Talimatlarınız: Belge bölümüne göre, henüz kesinleşmemiş olan bu mahkeme kararının neden eklendiğini bir ila üç cümleyle açıklayın.

Belge Bölümü:
•••

Görüntülediğiniz mahkeme kararı henüz kesinleşmemiştir. Yararlı olması amacıyla eklenmiştir.
T.C.
İZMİR
BÖLGE ADLİYE MAHKEMESİ
17. HUKUK DAİRESİ
DOSYA NO : 2023/1369
KARAR NO : 2023/1375
KARAR TARİHİ : 19/07/2023
T Ü R K M İ L L E T İ A D I N A
B Ö L G E A D L İ Y E M A H K E M E S İ K A R A R I
İNCELENEN KARARIN
MAHKEMESİ : İZMİR 6. ASLİYE TİCARET MAHKEMESİ
TARİHİ : 17/04/2023
NUMARASI : 2022/689 Esas ve 2023/355 Karar
DAVANIN KONUSU : İtirazın İptali (Ticari Satımdan Kaynaklanan)

•••

Sağlanan Bilgiler:
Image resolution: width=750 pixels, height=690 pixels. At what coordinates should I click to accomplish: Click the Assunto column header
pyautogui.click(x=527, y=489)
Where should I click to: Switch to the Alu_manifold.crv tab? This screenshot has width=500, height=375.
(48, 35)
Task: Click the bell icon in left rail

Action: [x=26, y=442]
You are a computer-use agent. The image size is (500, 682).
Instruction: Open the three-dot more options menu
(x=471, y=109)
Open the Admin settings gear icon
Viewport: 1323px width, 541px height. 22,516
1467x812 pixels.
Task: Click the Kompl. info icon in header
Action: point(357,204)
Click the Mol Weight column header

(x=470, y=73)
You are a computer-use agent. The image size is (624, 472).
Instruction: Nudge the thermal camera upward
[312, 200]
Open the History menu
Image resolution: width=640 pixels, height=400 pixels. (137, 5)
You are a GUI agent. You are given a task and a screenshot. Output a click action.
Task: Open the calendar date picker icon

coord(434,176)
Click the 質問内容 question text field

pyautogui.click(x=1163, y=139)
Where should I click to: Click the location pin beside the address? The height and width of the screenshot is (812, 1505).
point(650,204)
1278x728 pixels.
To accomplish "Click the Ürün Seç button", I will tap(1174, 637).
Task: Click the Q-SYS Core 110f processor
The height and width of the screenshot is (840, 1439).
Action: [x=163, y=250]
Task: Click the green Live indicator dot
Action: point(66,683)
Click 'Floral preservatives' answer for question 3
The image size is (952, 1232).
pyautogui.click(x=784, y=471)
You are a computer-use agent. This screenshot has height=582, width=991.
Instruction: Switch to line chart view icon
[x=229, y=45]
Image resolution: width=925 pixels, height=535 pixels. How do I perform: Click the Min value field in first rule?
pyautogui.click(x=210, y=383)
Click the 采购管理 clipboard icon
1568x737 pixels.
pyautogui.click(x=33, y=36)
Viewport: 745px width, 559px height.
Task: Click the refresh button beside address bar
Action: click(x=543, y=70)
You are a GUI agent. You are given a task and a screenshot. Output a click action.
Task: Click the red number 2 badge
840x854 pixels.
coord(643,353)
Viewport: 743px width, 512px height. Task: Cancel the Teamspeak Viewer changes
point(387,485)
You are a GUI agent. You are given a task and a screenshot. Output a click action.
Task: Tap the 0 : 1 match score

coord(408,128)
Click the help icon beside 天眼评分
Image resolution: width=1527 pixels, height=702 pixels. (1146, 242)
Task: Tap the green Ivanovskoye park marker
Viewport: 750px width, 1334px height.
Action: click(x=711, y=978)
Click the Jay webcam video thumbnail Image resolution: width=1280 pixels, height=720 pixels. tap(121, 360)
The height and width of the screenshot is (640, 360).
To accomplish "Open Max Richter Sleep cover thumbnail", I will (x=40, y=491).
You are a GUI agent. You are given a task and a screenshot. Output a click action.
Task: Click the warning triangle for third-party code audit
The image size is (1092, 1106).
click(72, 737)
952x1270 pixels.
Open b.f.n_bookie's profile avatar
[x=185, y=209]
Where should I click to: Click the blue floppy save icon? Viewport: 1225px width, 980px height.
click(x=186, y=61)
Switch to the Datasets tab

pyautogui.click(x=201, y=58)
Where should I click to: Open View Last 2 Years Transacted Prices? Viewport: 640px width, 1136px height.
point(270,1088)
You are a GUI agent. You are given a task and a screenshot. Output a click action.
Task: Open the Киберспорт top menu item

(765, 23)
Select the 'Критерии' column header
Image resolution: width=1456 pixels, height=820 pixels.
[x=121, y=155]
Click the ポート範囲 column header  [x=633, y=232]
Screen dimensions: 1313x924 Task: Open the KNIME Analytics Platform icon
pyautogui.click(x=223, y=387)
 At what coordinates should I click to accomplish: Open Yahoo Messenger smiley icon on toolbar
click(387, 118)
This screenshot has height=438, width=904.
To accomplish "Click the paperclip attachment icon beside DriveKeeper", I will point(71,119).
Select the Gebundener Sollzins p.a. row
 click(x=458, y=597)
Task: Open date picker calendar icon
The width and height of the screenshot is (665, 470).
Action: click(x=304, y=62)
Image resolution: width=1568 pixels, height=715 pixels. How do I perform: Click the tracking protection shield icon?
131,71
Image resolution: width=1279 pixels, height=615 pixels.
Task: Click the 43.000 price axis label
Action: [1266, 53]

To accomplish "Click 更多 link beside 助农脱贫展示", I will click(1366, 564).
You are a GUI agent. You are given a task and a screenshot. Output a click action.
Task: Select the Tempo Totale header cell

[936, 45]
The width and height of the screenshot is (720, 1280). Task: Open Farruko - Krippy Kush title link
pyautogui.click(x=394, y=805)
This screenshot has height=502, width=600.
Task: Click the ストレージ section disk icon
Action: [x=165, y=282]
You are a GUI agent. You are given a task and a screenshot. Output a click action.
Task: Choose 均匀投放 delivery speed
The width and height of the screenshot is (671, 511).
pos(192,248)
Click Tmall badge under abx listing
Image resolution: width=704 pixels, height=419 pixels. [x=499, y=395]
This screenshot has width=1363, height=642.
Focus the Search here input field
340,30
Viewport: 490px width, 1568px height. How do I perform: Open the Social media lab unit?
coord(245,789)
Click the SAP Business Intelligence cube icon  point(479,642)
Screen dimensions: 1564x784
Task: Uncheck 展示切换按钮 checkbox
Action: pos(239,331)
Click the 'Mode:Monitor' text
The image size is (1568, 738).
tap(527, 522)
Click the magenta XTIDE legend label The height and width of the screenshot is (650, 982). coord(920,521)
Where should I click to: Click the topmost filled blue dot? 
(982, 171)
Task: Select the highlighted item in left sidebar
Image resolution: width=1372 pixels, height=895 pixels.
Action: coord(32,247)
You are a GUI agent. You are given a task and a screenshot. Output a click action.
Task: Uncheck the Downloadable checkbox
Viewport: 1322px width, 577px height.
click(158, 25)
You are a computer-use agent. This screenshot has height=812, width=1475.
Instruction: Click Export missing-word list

•••

Alıştırma Sonucu: Görüntülenen mahkeme kararı henüz kesinleşmemiştir. Buna rağmen yararlı olması amacıyla eklenmiştir.